Part III turns to the issue of which procedural safeguards should be in place when awarding these types of extracompensatory damages. A number of scholars have argued that punitive damages, insofar as they serve public retributive goals, are unconstitutional because civil defendants lack procedural safeguards such as those provided in criminal cases. (7) The problem with this claim is that it mistakenly suggests that criminal procedural safeguards apply like a binary switch that toggles between "on" and "off." In fact, the extent of protection provided by many procedural safeguards operates on a continuum marked by the severity of the punishment imposed. (8) The same logic should inform the design of safeguards for defendants facing retributive damages--or so I argue.

After introducing the debate over this issue, Part III examines which safeguards, if any, would be necessary, from a constitutional point of view, for aggravated and deterrence damages. When defendants are facing nonretributive damages, the same precautionary measures do not necessarily apply; however, certain measures might still be warranted to ensure fidelity to federalism principles and basic procedural fairness.
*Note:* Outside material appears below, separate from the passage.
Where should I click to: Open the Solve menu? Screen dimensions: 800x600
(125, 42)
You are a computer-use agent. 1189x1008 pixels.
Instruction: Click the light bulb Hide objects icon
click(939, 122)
More importantly, if states adopt a retributive damages regime, they should, if they have not already done so, also add some heightened procedural safeguards for defendants facing retributive damages.

As explained in Part III, the extent of such protections should fall roughly between the kind of protection we confer upon defendants in cases involving compensatory damages and the kind of protection we confer upon defendants in criminal cases involving modest sanctions such as criminal fines. But consistency with constitutional mandates is not the only goal--the level of procedural protections should also be faithful to the basic values underlying retributive justice. These organizing principles are applied, albeit in a preliminary fashion, to matters such as exposure to duplicative punishment for the...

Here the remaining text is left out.